Dictation is when someone speaks into a recording device to record. Writing while someone is speaking also comes under the definition of dictation. You can playback the recording or read from the written notes after dictating.

What is Legal Transcription?

Transcription is the conversion of pre-recorded speech into text. Either a human using a keyboard or an AI system can perform transcription. Transcribing a meeting or courtroom discussion is more time-consuming than dictation. Yet, it is useful as you can share your notes with anyone who needs them.

Legal Transcription vs. Dictation

Depending on your need, one method may be better suited than the other.

So consider the one that best fits your schedule and makes your task easier when deciding between the two.

  • Time Taken

    Time Taken: By definition, dictation is quicker, as it happens simultaneously when someone speaks.
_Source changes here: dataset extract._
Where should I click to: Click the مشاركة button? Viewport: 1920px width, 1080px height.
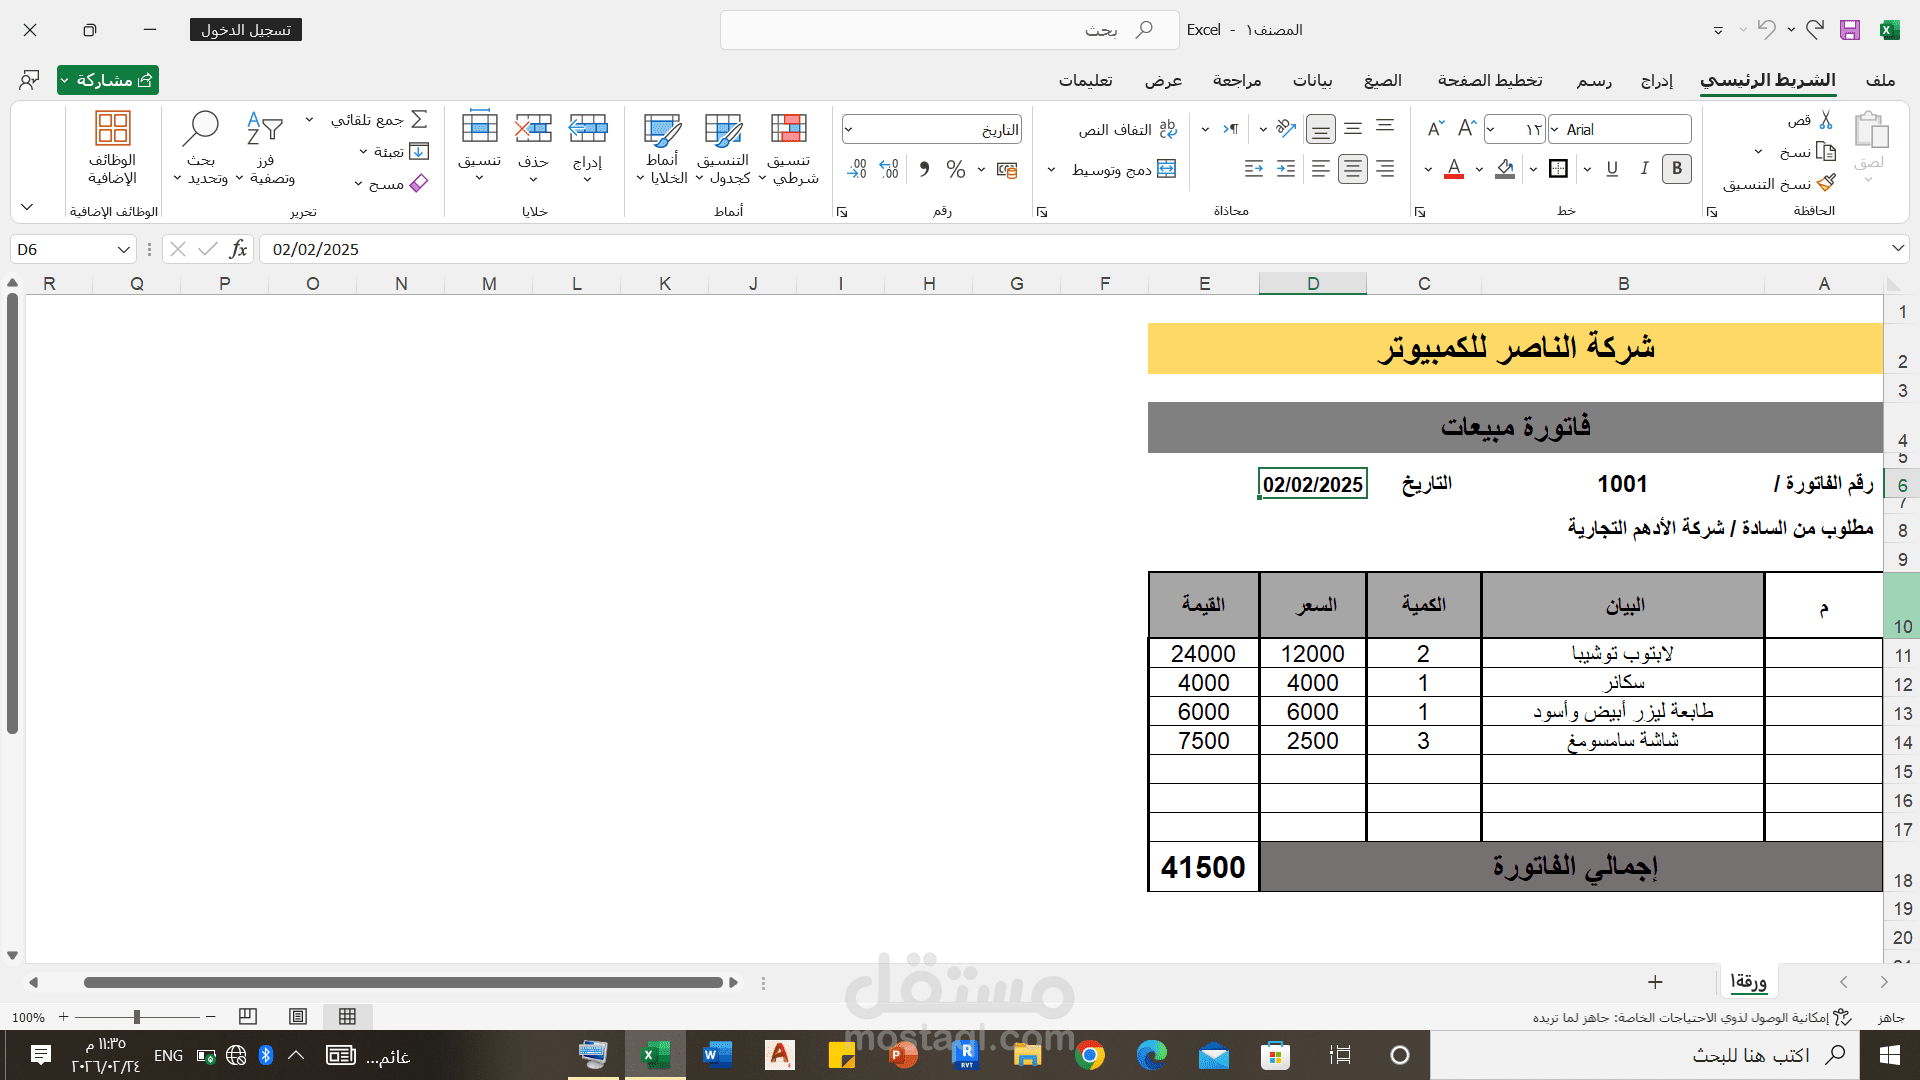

Dictation gets done as soon as someone finishes speaking. Legal transcription generally requires more time than dictation. It requires listening to a pre-recorded audio/video file. So, in a case where time is of the essence, dictation is the way to go. However, transcription provides easy-to-understand content out of those two.
  • Human vs AI

    In the past, dictation largely involved a secretary writing the conversation in shorthand before preparing a full version. Nowadays, it involves software that automatically writes and records speech before saving it as a text file. The quality of recording can vary depending on various factors like the use of equipment and type of software.

On the contrary, transcription usually involves a human typing up the recording and editing necessary changes while ignoring filler words and sounds. The content of a transcript can include as much or as little information as you want, such as timestamps and speaker labels.
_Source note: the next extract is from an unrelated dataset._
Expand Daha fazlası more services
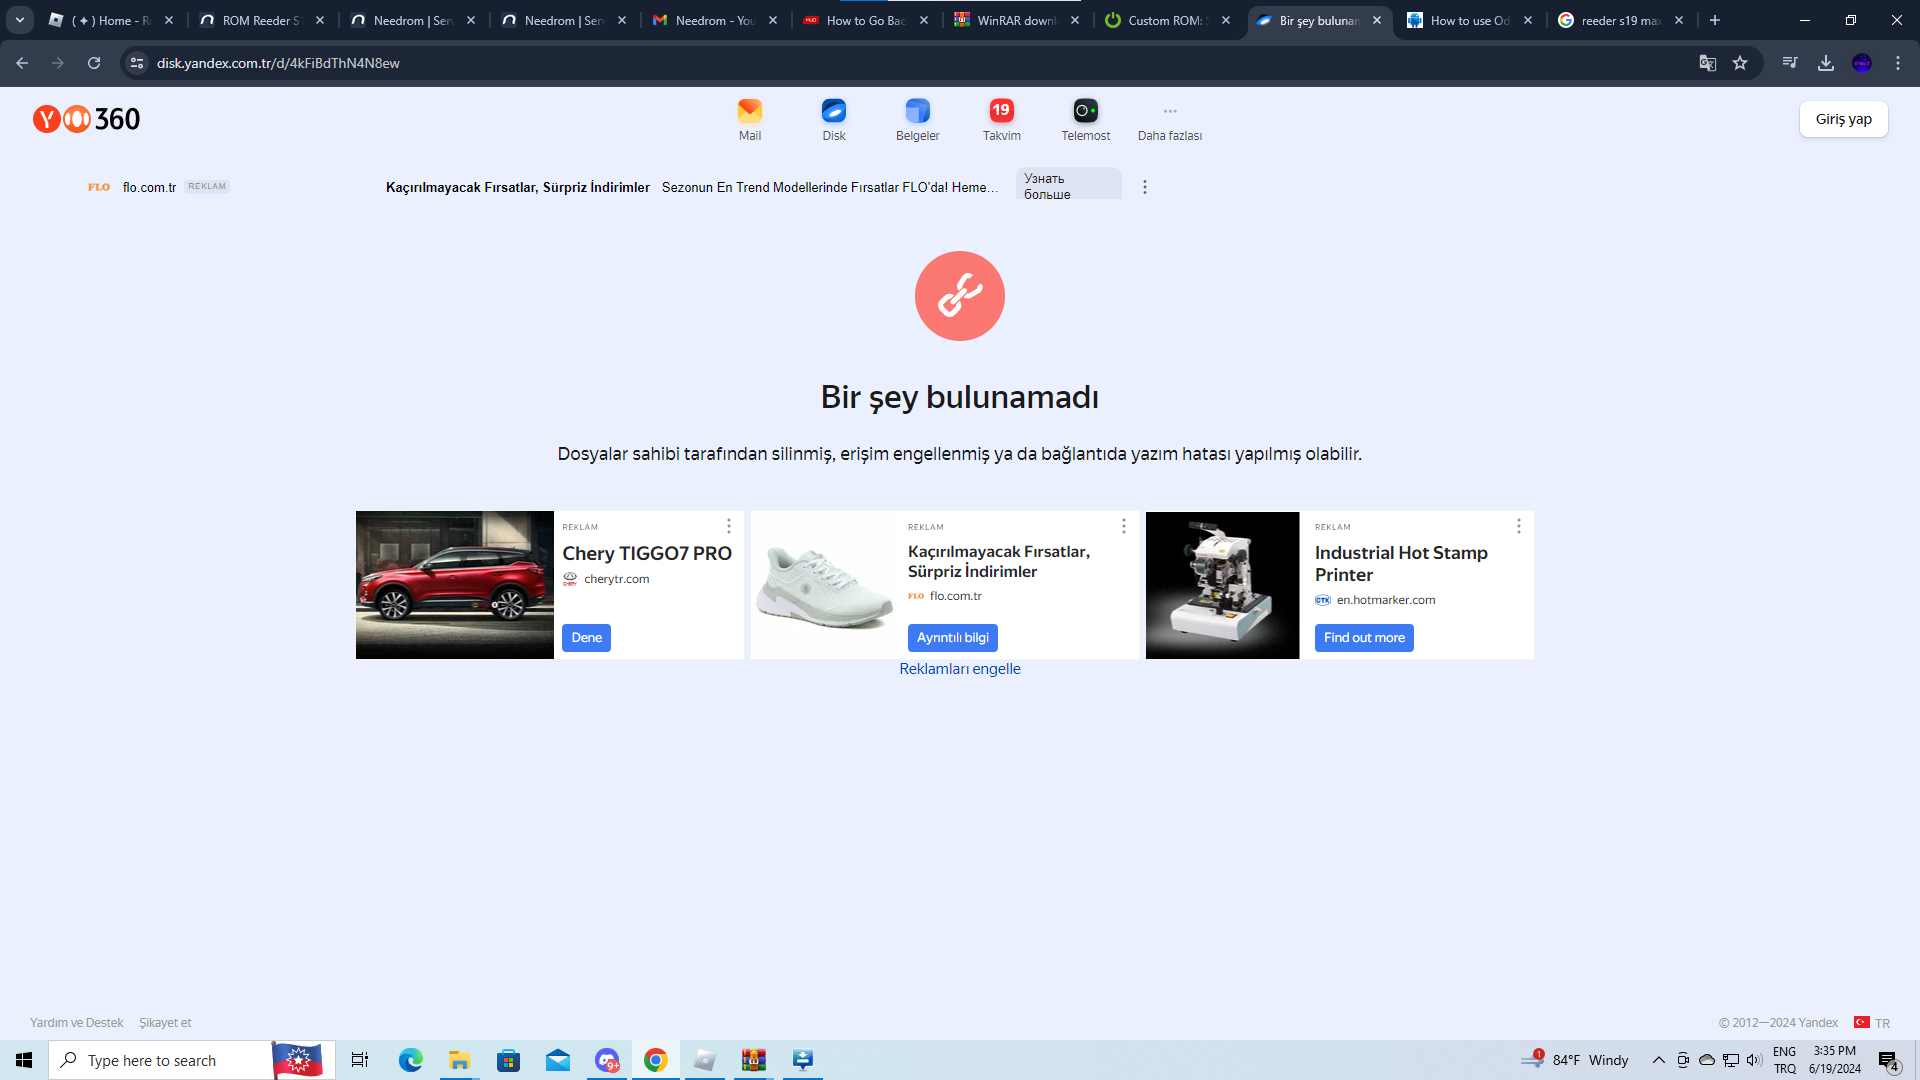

Due to human intervention, transcription is a lot more accurate than dictation.

  • Ease of Sharing

    Ease of Sharing Both dictations and transcriptions can be easily shared with others. Dictations are shared as audio files with those who need to hear them. But going through an entire audio file to find a specific quote can be taxing. However, transcriptions are shareable, and since they're in textual format. You can even copy-paste and share only parts of the relevant transcript. It is also easier to skim through, search and highlight information in a transcript than in an audio file.
  • Clarity

    You may experience problems with the quality of the tape afterward with dictation. Having said that, dictation software has evolved considerably over the past few years and is much more reliable nowadays. You should ensure that your audio recording is as clear as possible for the software to document it accurately. On the other hand, a skilled transcriptionist will pay enough attention to the content and leave out filler words that make little or no sense. Generally, dictation software cannot reproduce the human element of transcription. Transcriptionists can deliberately exclude unnecessary sounds and are more likely to identify the correct words.

Final Thoughts

Legal practitioners in any field of law can get a lot out of both dictation and legal transcription. The better choice for you depends on what your need is. Consider the factors above before choosing a service.